[Python-ideas] async/await in Python

Yury Selivanov yselivanov.ml at gmail.com
Sun Apr 19 06:19:13 CEST 2015


Chris,

On 2015-04-18 5:29 PM, Chris Angelico wrote:
> On Sun, Apr 19, 2015 at 3:39 AM, Yury Selivanov <yselivanov.ml at gmail.com> wrote:
>> The internal implementation based on generators is something
>> that was absolutely required to cover in the PEP in a great detail,
>> but almost everybody will forget about that fact pretty soon.
>>
>> The point of this PEP is to actually avoid any confusion, and
>> to just have two separate concepts: coroutines and generators
>> (the latter can still be used as a "coroutine-like" object,
>> but hopefully nobody will do that at some point).
> Which means that these are three very VERY different things, all of
> which happen to be implemented (under the covers) using similar
> mechanisms:
>
> async def corout():
>      await spam()
>
> def gen():
>      yield from [1,2,3]
>
> class iter:
>      def __init__(self): self.state = 0
>      def __iter__(self): return self
>      def __next__(self):
>          if self.state == 3: raise StopIteration
>          self.state += 1
>          return self.state
>
> Technically, a generator object is an iterator, and a coroutine is a
> generator, but they're really implementation details.

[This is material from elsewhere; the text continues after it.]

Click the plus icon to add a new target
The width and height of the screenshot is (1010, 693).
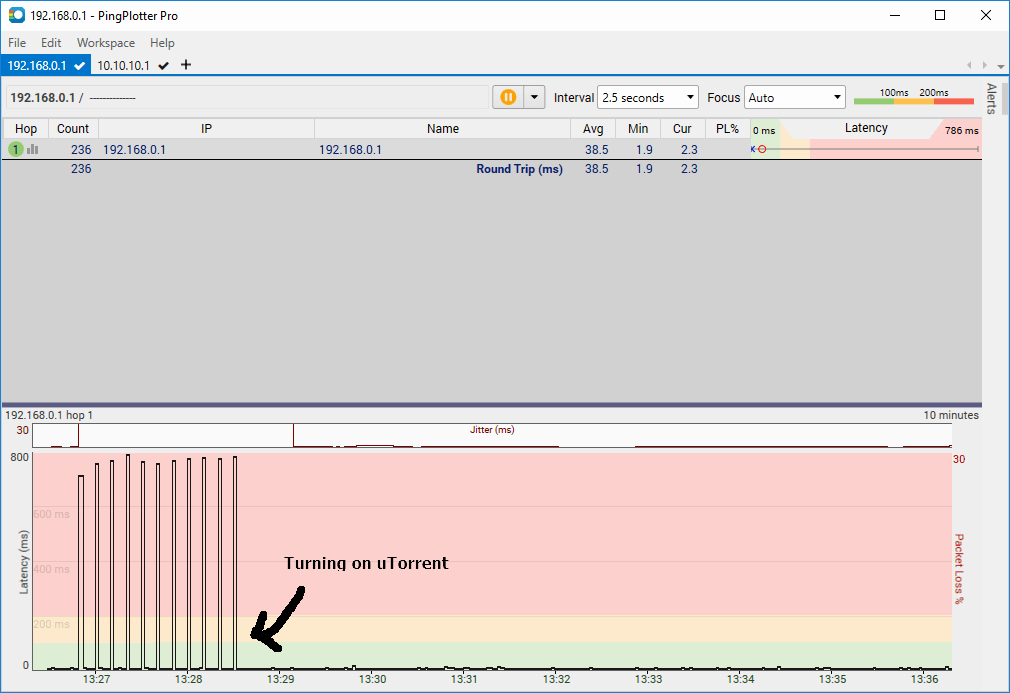(186, 65)
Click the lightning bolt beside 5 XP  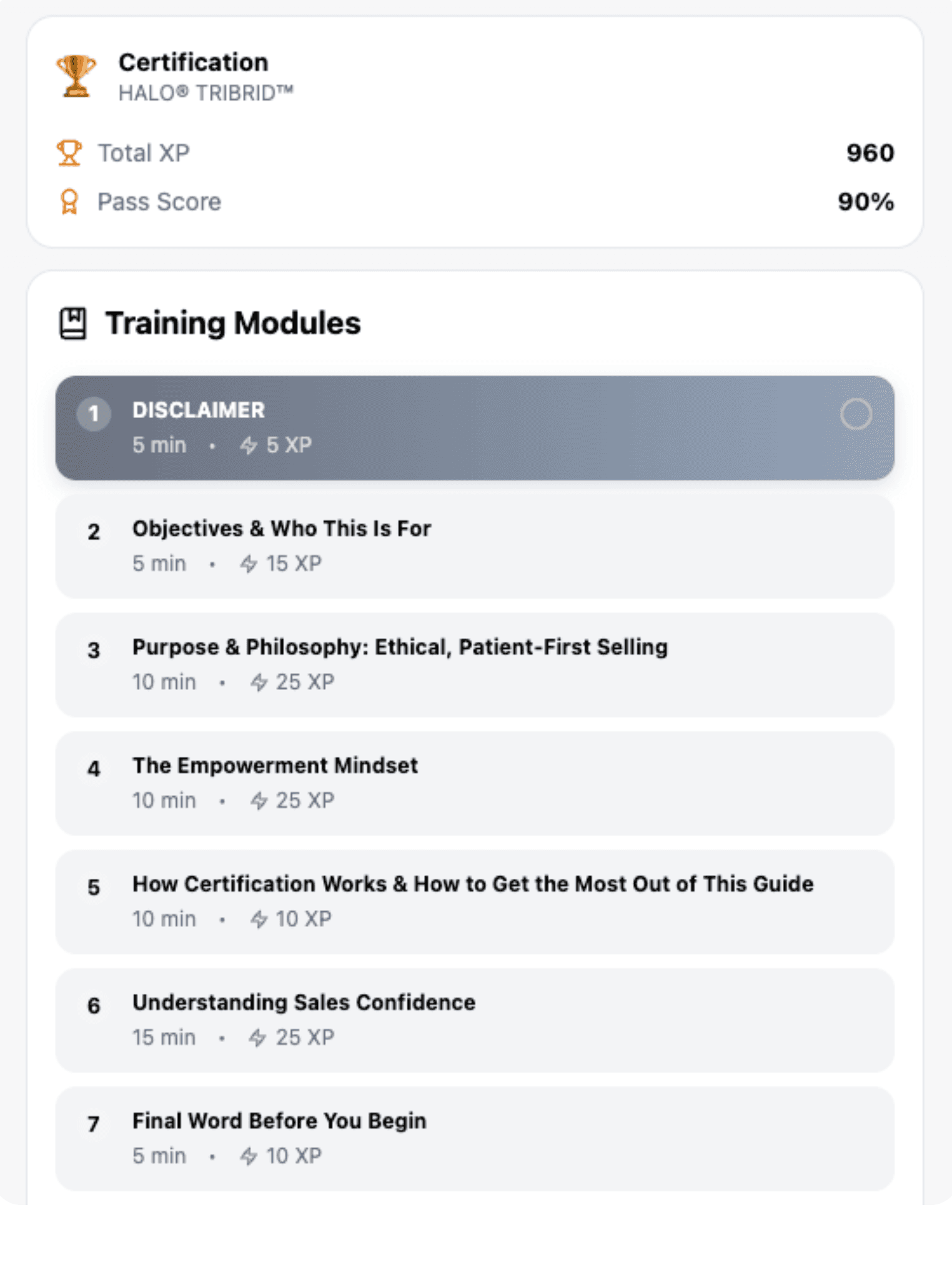(x=249, y=445)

PEP 479 is all
> about not expecting "raise StopIteration" to terminate gen(); in the
> same way, programmers should not expect "for x in corout()" to do
> anything meaningful, because they're completely different things.
>
> Have I understood this correctly?

Yes, you're correct, 'for x in coroutine()' shouldn't
do anything meaningful in the client code, but it's important
to allow this in an event loop (or at least to allow .send() and
.throw() methods of coroutine object).

As of now, the PEP and reference implementation allow using
iter() built-in and for..in statements on coroutine-objects.

I was going to raise this question next week, when I gather
the initial feedback (I have a branch where this restriction
is implemented, so it's at least possible).